Will the recent positive trend continue leading up to its next earnings release, or is PNC Financial Services due for a pullback? Before we dive into how investors and analysts have reacted as of late, let's take a quick look at the most recent earnings report in order to get a better handle on the important catalysts.
PNC Financial Q1 Earnings Beat on Higher Revenues
PNC Financial delivered a positive earnings surprise of 0.8% in first-quarter 2019. Earnings per share of $2.61 surpassed the Zacks Consensus Estimate of $2.59. Further, the bottom line reflects a 7.4% jump from the prior-year quarter.
Higher revenues, driven by easing margin pressure and escalating fee income, aided the results. However, rise in costs and provisions were headwinds.

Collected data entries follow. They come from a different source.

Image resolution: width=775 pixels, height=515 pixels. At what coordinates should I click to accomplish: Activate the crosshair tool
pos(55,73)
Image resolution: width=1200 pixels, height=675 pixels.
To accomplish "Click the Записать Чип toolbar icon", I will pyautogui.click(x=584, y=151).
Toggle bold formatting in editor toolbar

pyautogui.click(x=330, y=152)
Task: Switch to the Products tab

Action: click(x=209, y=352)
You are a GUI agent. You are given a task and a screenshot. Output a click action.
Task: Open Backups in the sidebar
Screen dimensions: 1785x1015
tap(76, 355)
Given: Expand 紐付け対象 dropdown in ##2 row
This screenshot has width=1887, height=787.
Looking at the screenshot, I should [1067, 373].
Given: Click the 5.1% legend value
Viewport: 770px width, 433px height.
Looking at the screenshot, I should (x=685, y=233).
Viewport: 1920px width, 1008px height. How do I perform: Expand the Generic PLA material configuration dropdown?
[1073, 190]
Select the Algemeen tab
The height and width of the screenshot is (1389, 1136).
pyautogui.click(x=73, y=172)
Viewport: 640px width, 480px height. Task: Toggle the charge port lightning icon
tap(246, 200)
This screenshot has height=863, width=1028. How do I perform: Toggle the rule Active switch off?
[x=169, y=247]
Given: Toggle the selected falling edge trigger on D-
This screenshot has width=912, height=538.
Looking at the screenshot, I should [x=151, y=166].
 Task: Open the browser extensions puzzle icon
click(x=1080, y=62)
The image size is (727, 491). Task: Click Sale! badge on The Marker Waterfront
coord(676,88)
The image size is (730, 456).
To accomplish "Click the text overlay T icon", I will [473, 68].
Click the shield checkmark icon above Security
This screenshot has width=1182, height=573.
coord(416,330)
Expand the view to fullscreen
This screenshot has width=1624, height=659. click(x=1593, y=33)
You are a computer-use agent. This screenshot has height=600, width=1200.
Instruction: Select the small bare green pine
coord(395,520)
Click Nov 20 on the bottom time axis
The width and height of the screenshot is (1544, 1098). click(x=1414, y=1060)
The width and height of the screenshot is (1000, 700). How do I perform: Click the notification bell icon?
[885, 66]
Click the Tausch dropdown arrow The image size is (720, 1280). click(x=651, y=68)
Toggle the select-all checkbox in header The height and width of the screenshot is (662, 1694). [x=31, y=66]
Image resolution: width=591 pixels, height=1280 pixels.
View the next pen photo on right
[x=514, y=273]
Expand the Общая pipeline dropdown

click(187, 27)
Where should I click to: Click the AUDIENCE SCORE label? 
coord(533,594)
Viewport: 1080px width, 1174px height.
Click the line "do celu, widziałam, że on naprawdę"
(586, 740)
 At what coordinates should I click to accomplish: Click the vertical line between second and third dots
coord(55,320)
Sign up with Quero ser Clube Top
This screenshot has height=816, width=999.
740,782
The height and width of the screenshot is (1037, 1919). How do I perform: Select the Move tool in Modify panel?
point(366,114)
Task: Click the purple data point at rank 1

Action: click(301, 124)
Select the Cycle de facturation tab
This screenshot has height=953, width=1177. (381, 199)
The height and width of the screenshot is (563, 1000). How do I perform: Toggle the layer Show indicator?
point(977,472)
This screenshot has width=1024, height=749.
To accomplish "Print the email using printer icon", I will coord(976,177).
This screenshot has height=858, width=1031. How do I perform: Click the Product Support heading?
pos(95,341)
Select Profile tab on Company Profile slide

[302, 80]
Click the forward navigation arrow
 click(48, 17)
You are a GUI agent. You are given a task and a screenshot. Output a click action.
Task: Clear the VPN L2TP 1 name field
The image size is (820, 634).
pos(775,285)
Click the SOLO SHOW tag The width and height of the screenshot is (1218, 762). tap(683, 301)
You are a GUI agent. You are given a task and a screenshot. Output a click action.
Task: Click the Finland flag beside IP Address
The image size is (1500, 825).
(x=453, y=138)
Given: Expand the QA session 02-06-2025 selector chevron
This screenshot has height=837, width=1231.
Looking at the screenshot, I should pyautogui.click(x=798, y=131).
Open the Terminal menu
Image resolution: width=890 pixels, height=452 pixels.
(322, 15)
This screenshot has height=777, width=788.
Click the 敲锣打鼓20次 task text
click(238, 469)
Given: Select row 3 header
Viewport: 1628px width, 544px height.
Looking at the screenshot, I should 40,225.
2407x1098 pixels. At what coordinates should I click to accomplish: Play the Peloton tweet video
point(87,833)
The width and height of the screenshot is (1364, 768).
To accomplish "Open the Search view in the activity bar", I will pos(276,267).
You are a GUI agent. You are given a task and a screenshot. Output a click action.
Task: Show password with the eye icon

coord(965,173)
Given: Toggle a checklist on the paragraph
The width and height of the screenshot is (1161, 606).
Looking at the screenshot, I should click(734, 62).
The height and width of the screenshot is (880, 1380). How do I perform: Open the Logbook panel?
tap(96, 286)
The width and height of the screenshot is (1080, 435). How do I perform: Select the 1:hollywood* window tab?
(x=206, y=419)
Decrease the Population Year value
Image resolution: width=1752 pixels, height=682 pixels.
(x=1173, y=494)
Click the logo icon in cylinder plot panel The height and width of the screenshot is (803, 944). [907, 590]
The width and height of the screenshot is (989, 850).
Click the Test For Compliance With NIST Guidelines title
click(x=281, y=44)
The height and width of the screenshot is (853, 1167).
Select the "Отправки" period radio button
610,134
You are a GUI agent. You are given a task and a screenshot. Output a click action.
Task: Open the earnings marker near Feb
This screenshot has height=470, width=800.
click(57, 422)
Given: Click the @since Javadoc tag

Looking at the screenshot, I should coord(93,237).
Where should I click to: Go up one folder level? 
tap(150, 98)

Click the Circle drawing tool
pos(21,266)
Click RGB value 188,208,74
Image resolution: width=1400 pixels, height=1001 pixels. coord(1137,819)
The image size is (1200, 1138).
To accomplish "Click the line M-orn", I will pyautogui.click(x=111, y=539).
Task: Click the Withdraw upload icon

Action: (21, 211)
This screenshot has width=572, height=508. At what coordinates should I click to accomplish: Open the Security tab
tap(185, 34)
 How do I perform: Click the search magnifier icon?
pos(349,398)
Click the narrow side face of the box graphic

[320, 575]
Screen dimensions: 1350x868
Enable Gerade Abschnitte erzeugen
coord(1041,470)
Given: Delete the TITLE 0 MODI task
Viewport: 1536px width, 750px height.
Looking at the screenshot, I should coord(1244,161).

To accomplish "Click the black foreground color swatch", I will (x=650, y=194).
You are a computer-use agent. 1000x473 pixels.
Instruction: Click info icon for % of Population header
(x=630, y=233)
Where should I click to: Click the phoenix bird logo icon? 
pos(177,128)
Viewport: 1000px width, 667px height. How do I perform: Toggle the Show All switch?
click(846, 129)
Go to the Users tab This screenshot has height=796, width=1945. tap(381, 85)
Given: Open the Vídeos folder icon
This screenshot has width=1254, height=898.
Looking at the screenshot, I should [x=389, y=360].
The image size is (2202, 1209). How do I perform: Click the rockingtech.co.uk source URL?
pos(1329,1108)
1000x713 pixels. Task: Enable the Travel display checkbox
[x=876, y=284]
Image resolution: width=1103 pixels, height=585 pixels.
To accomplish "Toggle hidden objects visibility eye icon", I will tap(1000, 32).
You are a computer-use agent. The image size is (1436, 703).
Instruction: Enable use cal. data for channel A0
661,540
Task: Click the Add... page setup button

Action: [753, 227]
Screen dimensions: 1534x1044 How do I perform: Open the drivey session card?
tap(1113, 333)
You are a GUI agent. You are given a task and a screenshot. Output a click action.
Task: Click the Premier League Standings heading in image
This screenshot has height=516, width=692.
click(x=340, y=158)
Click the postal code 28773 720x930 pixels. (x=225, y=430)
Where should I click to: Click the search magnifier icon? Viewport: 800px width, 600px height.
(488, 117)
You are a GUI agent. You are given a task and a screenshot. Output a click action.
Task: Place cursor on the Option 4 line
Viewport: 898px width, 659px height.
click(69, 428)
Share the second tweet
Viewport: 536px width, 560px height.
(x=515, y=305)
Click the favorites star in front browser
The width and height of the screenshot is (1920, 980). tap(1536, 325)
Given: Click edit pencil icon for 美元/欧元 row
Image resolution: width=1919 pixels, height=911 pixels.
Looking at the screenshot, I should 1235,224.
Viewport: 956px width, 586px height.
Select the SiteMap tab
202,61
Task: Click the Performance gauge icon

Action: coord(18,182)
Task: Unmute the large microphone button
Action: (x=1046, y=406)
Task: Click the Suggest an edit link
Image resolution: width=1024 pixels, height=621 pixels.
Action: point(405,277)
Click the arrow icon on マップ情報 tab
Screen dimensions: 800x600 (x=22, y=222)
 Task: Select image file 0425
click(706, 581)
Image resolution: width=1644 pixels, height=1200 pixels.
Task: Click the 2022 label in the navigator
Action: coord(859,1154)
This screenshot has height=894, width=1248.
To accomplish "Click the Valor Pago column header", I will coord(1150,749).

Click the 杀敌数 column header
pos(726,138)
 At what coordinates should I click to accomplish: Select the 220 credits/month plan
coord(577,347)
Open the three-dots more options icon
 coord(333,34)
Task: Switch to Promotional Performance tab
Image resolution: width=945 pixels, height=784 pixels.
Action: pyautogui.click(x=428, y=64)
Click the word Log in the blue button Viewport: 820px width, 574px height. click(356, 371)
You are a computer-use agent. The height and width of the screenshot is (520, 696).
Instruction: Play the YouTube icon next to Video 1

The company’s net income for the quarter came in at $1.27 billion compared with $1.24 billion in the prior-year quarter.
Segment wise, on a year-over-year basis, quarterly net income at Corporate & Institutional Banking and Asset Management Group declined 11% and 17%, respectively. However, Retail Banking and Other, including the BlackRock segments, reported 15% and 12% rise in net income, respectively.
Revenues Rise, Costs Increase
Total revenues for the reported quarter came in at $4.29 billion, climbing 4% year over year. Additionally, the top line beat the Zacks Consensus Estimate of $4.24 billion.
Net interest income jumped 5% from the year-ago quarter to $2.48 billion. Elevated loan and securities yields, and balances were partly mitigated by growth in deposit and borrowing costs. Additionally, net interest margin expanded 7 basis points to 2.98%.
Non-interest income was up 3% year over year to $1.81 billion due to higher consumer services income, corporate services, service charges on deposits and other income, partially offset by lower income from asset management and residential mortgage.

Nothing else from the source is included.